Big Star - Third (Sister Lovers) (Cover Artwork)
Staff Pick

Big Star

Third (Sister Lovers) (1978)

PVC Records

If Big Star's second album, 1974's Radio City, was the sound of a band brilliantly, beautifully fracturing, whether from lack of commercial success or from personal issues,Third is that band's collective skull at last cracking and breaking apart into tiny pieces, scattering onto the floor. The songs are deeply disjointed, as if they were puzzles pieces haphazardly put back together and missing essential parts: "You Can't Have Me" and "Kizza Me" are desperate parodies of their previous power pop that was already maddening in the first place. But that's exactly what makes Third so brilliant, horrific and deeply moving; it's Alex Chilton giving into his eccentricity as a songwriter, eager to wreak havoc and spill his depression and bitter madness into chords and harmonies. Third is a prime example of discipline not always being a main feature of great music. Here the chaos and shredded songs make this one of the most unusual albums of the 20th century, if not ever.

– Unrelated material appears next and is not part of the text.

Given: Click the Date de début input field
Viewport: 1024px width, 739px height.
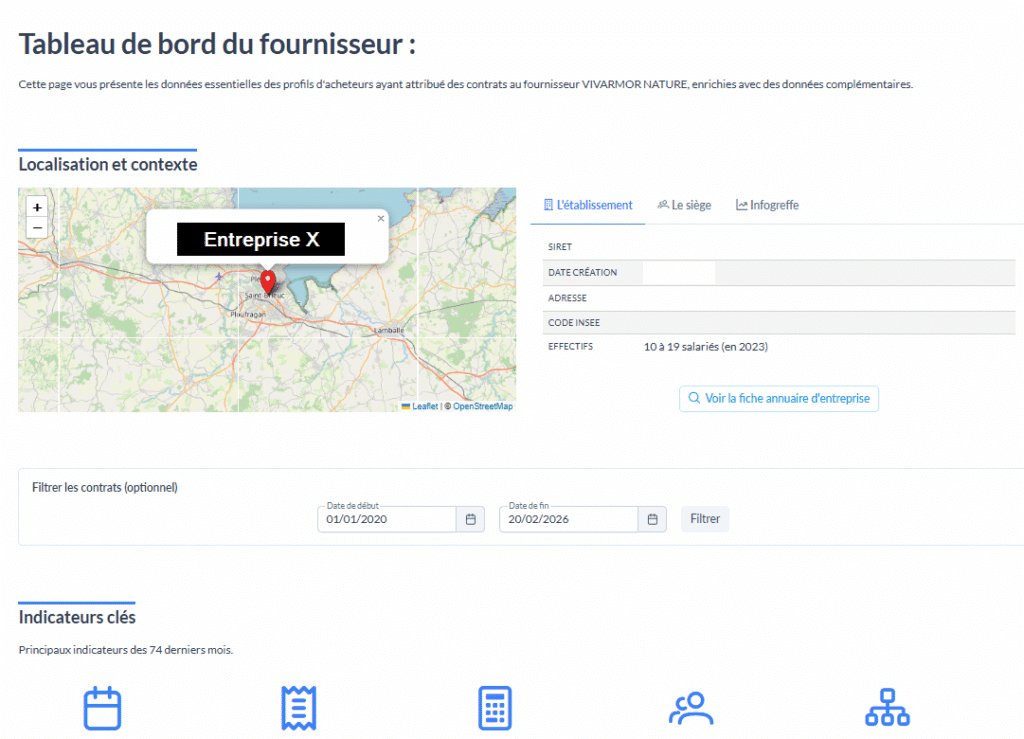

Opener "Kizza Me" puts the listener right into the headspace of the record overall -- as said before, "Kizza Me" is like a nasty joke on power pop and Memphis soul, the saxophone honking much like a Bowie solo and the violin scoring isn't pleasurable at all, instead shrieking, giving urgency to the otherwise goofy lyrics "I want a white house, I want to feel you deep inside/Hey - kizza me! Hey why not, huh?" And even then Chilton and (brilliant) drummer Jody Stephens make the song feel tense, hilarious and deranged. The narrator of these songs is a man losing his sanity to depression, unable to hide his raw need for another person and his contempt for the things that make everyone but him so pleased and content. The languid, heat-stroked "Big Black Car" takes comfort in the shelter of the title object but then Chilton always has to get out of the car and face life over and over. The album is marked over and over by the contrast of the venomous, contemptuous sarcasm of, say "Thank You Friends" and "Jesus Christ" and the uncomfortable brutish need of "Take Care" and "Stroke It Noel." It's an album about yearning for love and companionship while being wary of the actual people themselves: "Take care not to hurt yourself/Beware of the need for help/You might need too much, and people are such."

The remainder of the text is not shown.